Take, for example, the recent Health and Human Services mandate under the Patient Protection and Affordable Care Act. It requires all insurance plans to cover abortion-inducing drugs, contraception and sterilization at “no cost” to the insured. That includes plans offered by religious employers, even if the mandate violates their religious beliefs or moral convictions.

The religious exemption is the narrowest ever, covering only houses of worship. Other “good Samaritan” groups who serve the poor, sick, elderly and orphaned face the untenable choice: Violate their conscience or pay steep fines for keeping their faith by not complying with the mandate.

So who is really trying to control whom here?

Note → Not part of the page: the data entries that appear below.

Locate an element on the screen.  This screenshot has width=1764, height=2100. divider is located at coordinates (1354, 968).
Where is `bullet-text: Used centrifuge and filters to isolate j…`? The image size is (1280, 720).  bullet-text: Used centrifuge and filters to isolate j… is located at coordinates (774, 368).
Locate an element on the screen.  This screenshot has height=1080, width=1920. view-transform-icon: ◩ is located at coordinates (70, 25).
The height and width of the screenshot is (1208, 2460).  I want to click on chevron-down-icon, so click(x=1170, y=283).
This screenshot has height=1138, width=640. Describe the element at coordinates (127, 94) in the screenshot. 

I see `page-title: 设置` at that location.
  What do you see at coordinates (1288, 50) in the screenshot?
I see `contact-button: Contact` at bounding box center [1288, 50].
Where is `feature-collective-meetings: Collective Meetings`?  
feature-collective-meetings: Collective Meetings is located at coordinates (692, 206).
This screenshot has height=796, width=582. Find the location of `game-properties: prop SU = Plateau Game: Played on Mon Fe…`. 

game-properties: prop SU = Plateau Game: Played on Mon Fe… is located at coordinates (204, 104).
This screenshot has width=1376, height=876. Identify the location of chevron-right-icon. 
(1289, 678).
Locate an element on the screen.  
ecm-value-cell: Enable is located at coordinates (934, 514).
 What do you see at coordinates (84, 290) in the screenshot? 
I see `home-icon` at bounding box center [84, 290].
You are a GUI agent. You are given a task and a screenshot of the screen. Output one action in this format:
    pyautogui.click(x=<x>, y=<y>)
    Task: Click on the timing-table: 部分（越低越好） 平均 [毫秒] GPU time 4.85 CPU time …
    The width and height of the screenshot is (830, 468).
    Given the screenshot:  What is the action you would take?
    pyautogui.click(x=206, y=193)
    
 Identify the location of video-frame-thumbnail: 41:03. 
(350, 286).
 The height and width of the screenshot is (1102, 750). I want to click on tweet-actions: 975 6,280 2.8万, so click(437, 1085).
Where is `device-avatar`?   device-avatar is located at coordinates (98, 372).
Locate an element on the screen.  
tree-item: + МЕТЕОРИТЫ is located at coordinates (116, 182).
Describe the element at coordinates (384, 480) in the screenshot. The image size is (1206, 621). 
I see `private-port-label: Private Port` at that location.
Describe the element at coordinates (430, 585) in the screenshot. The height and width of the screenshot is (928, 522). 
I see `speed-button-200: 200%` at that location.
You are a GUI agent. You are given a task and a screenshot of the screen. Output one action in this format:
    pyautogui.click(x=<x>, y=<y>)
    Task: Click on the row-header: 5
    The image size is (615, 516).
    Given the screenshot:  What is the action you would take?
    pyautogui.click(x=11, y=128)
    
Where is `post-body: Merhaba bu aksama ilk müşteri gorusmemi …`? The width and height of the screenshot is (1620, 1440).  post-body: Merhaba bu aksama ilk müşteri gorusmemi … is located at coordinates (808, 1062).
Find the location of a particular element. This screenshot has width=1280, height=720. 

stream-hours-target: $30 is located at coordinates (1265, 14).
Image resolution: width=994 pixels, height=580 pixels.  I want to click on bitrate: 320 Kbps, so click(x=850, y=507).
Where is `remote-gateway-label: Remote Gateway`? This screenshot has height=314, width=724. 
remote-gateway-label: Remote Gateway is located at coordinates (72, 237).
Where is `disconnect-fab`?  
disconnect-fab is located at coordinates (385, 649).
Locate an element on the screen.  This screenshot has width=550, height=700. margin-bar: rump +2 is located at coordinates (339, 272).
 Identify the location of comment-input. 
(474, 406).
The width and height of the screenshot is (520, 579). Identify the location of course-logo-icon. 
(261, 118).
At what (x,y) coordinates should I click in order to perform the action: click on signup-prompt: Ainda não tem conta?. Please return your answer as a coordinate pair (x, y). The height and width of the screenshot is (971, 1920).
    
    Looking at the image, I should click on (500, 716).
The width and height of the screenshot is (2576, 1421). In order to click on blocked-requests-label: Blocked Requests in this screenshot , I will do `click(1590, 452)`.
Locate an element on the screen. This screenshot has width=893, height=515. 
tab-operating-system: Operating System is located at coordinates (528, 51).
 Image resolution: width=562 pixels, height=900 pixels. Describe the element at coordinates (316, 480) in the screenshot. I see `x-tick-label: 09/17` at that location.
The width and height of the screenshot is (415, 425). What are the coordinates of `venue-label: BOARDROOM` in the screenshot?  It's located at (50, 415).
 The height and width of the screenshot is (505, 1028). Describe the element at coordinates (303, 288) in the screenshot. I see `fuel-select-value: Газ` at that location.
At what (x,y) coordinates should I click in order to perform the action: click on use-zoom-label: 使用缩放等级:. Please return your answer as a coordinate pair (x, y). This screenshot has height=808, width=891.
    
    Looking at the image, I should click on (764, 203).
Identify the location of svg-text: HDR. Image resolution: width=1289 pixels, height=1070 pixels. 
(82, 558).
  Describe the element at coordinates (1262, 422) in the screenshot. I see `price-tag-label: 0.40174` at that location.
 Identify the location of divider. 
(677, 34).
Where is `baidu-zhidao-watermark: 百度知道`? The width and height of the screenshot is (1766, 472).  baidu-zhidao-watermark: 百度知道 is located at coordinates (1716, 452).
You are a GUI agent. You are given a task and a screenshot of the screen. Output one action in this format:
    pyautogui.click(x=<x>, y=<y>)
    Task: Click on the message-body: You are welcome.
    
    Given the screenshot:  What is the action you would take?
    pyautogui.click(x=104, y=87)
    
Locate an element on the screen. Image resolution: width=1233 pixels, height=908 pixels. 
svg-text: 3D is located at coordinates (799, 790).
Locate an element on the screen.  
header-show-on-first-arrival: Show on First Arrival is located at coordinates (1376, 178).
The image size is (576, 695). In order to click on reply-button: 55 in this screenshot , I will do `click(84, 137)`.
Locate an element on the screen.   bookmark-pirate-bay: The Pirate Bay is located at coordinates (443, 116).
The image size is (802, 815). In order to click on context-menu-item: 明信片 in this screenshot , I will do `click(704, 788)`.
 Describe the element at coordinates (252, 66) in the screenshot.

With requirements like these, no wonder the health-care law is in such legal and moral trouble at the second anniversary of its enactment. The outcry against the HHS mandate’s violation of the First Amendment guarantee of religious freedom became enormous. That’s when proponents began characterizing the opposition as a “war on women.”

Public opinion

Women aren’t buying it, though. A recent CBS/New York Times poll found strong support for the freedom of religious employers: 57 percent said religious employers should not have to comply with the mandate, compared to 36 percent who said they should. Among women, the margin was 53 percent to 38 percent in favor of religious liberty.

One of the most fundamental freedoms that sets America apart from oppressive regimes is the freedom to engage in vigorous debate about the direction of our country. Let’s not forfeit that opportunity to engage in real debate by crying wolf about war.

American women can judge what constitutes a real war on women.

Jennifer A. Marshall is director of the DeVos Center for Religion and Civil Society at The Heritage Foundation, Washington, D.C. Distributed by MCT Information Services.